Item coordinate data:
— Start —

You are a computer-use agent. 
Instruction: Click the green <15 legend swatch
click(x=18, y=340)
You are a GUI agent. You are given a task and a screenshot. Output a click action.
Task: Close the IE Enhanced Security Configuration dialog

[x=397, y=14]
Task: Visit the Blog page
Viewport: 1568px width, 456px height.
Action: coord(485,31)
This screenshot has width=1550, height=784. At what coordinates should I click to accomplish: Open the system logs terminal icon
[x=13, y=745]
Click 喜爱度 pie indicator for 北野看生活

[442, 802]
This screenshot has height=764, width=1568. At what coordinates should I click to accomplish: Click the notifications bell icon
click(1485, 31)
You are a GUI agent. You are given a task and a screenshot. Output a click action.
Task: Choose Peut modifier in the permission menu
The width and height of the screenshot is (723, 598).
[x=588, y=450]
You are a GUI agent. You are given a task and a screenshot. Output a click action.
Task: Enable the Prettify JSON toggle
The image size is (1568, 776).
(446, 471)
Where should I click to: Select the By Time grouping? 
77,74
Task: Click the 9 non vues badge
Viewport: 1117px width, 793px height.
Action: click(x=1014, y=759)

— End —

EXERCISE:
Reproduce the data from the line containing "Task: Visit the Blog page" through the end, inclusive, substituting "Window" for every "Viewport" and leaving everything else unchanged.

SOLUTION TO THE PROBLEM:
Task: Visit the Blog page
Window: 1568px width, 456px height.
Action: coord(485,31)
This screenshot has width=1550, height=784. At what coordinates should I click to accomplish: Open the system logs terminal icon
[x=13, y=745]
Click 喜爱度 pie indicator for 北野看生活

[442, 802]
This screenshot has height=764, width=1568. At what coordinates should I click to accomplish: Click the notifications bell icon
click(1485, 31)
You are a GUI agent. You are given a task and a screenshot. Output a click action.
Task: Choose Peut modifier in the permission menu
The width and height of the screenshot is (723, 598).
[x=588, y=450]
You are a GUI agent. You are given a task and a screenshot. Output a click action.
Task: Enable the Prettify JSON toggle
The image size is (1568, 776).
(446, 471)
Where should I click to: Select the By Time grouping? 
77,74
Task: Click the 9 non vues badge
Window: 1117px width, 793px height.
Action: click(x=1014, y=759)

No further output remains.